The shares dropped 7.8 percent to $49.33 at 9:31 a.m. in New York, the lowest price since March 20.
Full-year adjusted earnings per share will be as much as $3.22, compared with a previous forecast of a maximum of $3.30, the Goodlettsville, Tennessee-based company said in a statement on Tuesday. This trailed the average estimate of 26 analysts which was for a profit of $3.28 a share.
“We have updated our outlook for the year to reflect moderating sales growth and a lower expected gross profit rate than we previously anticipated,” the company said, citing Chief Executive Officer Rick Dreiling.
"Sales of non-consumables are expected to remain challenging, and we anticipate a continued shift to lower margin items within consumables and higher inventory shrink."

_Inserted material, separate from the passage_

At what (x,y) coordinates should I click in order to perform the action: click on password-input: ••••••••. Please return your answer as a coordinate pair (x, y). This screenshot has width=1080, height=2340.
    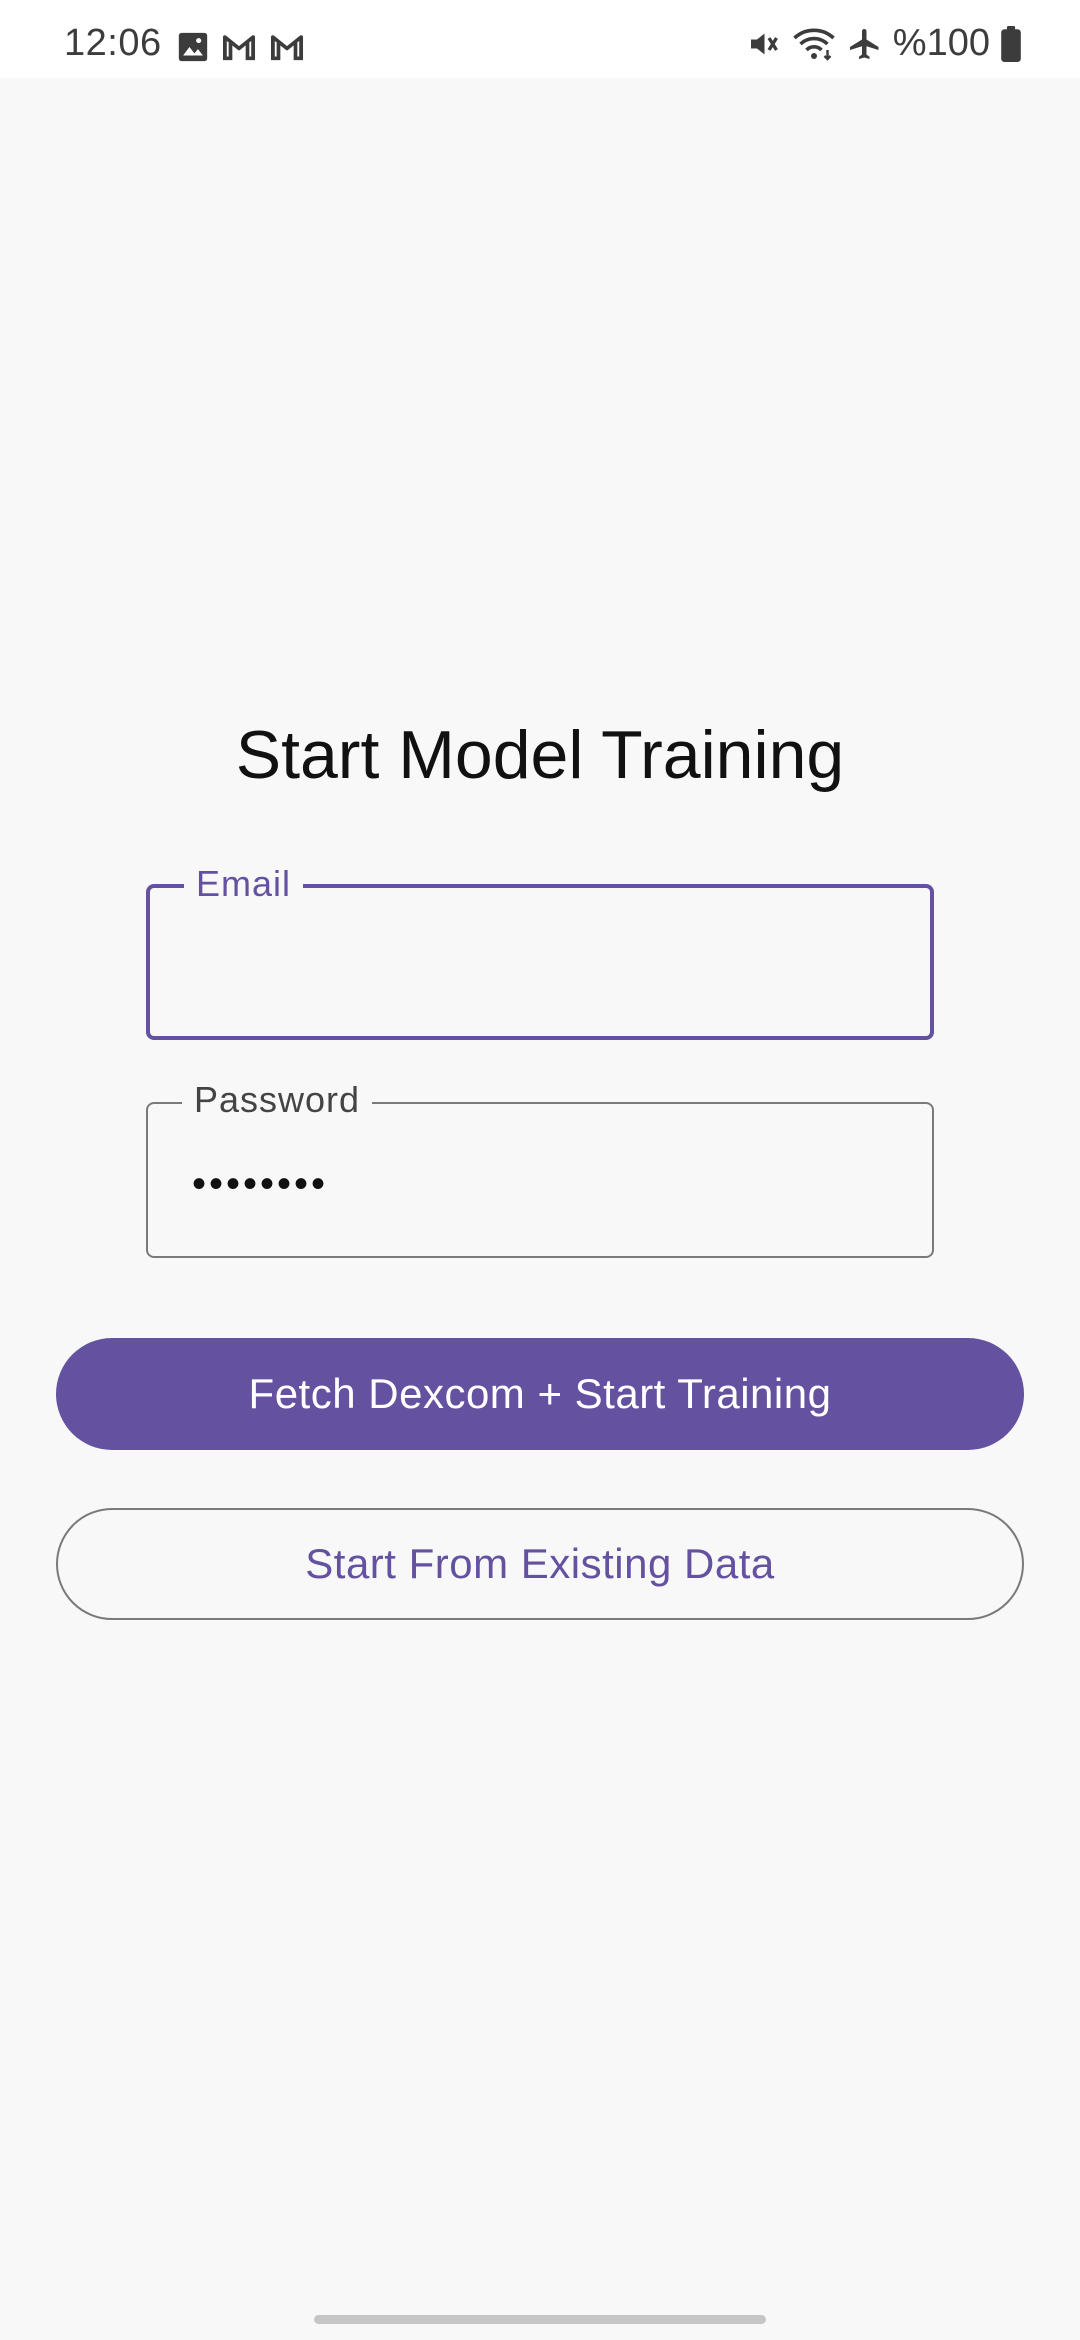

The company said it expected same-store sales to rise 4 percent to 5 percent through the year as key initiatives, including the rollout of tobacco products, gain traction.
Net income for the quarter that ended May 3 rose 3 percent to $220.1 million, or 67 cents a share. Adjusted earnings were 71 cents a share, matching analysts' expectations. Revenue rose 8.5 percent to $4.24 billion, also in line with expectations.
Same-store sales increased 2.6 percent, reflecting growth in the consumables category, which more than outweighed weak sales of weather-sensitive products.
The stock rose 21 percent this year through Monday, outpacing the 15 percent gain for the Standard and Poor’s 500 Index (INDEXSP:.INX).